Interactions with diabetes care are influenced by personal and collective historical experiences with providers and exposures to culturally unsafe health care. Relationships with healthcare providers are central to addressing ongoing colonial dynamics in Indigenous health care and redressing past harms.


A realist review of best practices and contextual factors enhancing treatment of opioid dependence in Indigenous contexts

Compassion and self-determination are key program mechanisms that can support outcomes beyond reduced incidence of substance use. That being, the inclusion of mitigating systemic health inequities and addressing social determinants of health in Indigenous communities will ultimately lead to healing the whole human being.


Opioid use disorder treatment disruptions during the early COVID-19 pandemic and other emergent disasters: a scoping review addressing dual public health emergencies

Informed approaches to addressing social determinants of health and patient needs are required for greater accountability to people with opioid use disorder (PWOUD) early during emergent disasters like COVID-19. As a component of disaster preparedness, healthcare systems need to engage in planning for key patient populations such as PWOUD to ensure their care can be continued simoultaneously with the response to the disaster; adequate resources to allow attention for both social and health systems issues can prepare a system to serve PWOUD during disasters.
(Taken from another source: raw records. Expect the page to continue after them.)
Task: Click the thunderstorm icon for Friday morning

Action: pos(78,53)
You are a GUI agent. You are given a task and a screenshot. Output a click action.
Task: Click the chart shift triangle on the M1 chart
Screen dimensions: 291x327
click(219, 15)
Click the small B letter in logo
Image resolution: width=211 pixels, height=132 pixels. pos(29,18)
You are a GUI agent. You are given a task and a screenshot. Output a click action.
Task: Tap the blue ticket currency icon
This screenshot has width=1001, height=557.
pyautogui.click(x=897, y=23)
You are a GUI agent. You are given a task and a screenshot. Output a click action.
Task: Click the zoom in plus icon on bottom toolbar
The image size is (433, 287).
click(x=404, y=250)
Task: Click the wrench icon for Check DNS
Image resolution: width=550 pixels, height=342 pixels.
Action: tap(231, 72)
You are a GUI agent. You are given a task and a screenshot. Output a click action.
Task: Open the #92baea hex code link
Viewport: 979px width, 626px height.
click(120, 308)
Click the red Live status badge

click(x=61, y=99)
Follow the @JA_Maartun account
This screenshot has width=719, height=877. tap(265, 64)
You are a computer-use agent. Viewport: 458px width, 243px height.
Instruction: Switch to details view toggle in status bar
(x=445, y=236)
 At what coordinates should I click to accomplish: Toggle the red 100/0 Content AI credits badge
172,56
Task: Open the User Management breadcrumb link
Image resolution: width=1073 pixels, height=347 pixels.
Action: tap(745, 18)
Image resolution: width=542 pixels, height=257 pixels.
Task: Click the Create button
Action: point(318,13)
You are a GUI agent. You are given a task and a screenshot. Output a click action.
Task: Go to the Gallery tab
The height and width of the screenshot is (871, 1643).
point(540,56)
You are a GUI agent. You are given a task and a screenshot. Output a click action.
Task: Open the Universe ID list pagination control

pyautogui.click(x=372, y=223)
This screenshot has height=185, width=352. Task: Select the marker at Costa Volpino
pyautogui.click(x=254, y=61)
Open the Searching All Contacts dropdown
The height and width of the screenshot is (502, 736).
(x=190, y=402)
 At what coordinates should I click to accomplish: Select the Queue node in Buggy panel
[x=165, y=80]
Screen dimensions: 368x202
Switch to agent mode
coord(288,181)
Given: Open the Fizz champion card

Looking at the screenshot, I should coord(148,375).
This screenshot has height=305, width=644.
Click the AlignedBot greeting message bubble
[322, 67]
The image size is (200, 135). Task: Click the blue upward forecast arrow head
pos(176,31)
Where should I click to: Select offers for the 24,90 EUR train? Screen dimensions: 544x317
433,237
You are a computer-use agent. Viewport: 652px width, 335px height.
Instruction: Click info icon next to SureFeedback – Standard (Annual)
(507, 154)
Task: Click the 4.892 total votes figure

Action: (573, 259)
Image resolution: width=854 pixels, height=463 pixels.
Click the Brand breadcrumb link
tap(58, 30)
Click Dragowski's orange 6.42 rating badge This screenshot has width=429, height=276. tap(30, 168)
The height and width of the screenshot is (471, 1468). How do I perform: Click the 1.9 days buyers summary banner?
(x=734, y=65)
Advancing Indigenous Primary Health Care Policy in Alberta, Canada

Included in the 94 calls to action, TRC calls that Indigenous health disparities be recognized as resulting from previous government policies, and to integrate Indigenous leadership/teachings and perspectives into health systems. In recognition of this call, PHC decision-makers, practitioners, and scholars in the province of Alberta brought together stakeholders from across Canada to explore Indigenous PHC models from other Canadian provinces to collaboratively build relationships for policy reform and identify opportunities for PHC innovations within Alberta.


First nations people's perspectives on barriers and supports for enhancing HPV vaccination: Foundations for sustainable, community-driven strategies

The lingering harms from European colonization that Indigenous people in Canada face influence health inequities, as Indigenous people have higher human papillomavirus (HPV) infection rates, leading to worse cervical cancer-related screenings, diagnoses and outcomes than in non-Indigenous Canadian women. Policy guidance is needed to optimize HPV vaccination rates and, thereby, decrease the burden of HPV-related illness, including high-morbidity surgical procedures and chemo-radiotherapy.


Moving The Agenda Forward Together: Innovating Indigenous Primary Care In Alberta, Strategic Event Report 2016

Cumming School of Medicine

DOI: http://dx.doi.org/10.11575/PRISM/10765

Authors: Henderson, Rita Isabel, Crowshoe, Lynden (Lindsay), Montesanti, Stephanie, Leduc, Charles

Practitioners, policy-makers, and planners in Alberta note that quality primary care for Indigenous people is undermined by significant structural gaps and deficiencies. In spite of some recent innovations, Alberta seems to lag behind similar jurisdictions, such as Ontario and British Columbia, in mobilizing structures to improve primary care delivery that is culturally safe, acceptable and equitable for Indigenous people.